Soups & creamy soups French cuisine Winter Fall Courges Pumpkin Gluten-free Batch cooking Make-ahead

Classic Pumpkin Soup

Soup season is here! A perfect pumpkin soup for early fall. It’s simple (just two ingredients!), highlighting the delicate taste of pumpkin.

Classic Pumpkin Soup

Ingredients

Check off ingredients as you go

  • 1kg (2.2 lbs) pumpkin, peeled and cut into pieces
  • 1 large onion, quartered
  • 2 tablespoons olive oil
  • 1L (4 cups) vegetable broth (or water)
  • Salt, pepper
  • To serve
  • a little cream or grated cheese (optional)
  1. In a large pot, add the 2 tablespoons of olive oil and the quartered onion. Sauté for a few minutes, then add the pumpkin pieces. Add water to cover.

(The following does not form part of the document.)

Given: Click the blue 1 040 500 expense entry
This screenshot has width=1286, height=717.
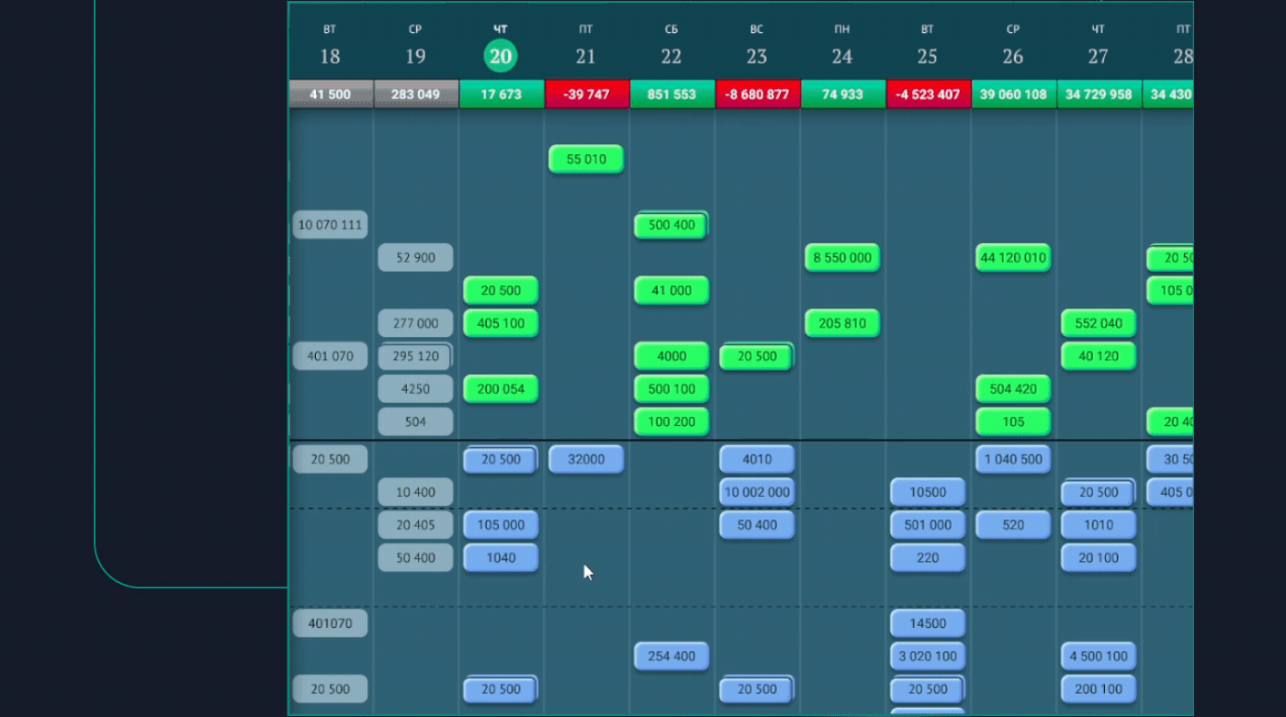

Season with salt and pepper, cover and cook for about twenty minutes until the vegetables are tender. Blend until smooth.

  2. Serve in bowls, drizzle with cream or sprinkle with grated cheese, add plenty of pepper, and it’s ready! This soup is delicious served with a good baguette cut into slices or croutons.

For a more substantial meal, you can serve this soup with delicious cheese gougères!

Variations

  • This soup can be made with other squashes like butternut or kabocha squash.
  • If you have hazelnuts or vacuum-packed chestnuts, you can break them up and sprinkle them on top of the soup when serving. I also sometimes add sautéed mushrooms and hazelnut parsley pesto.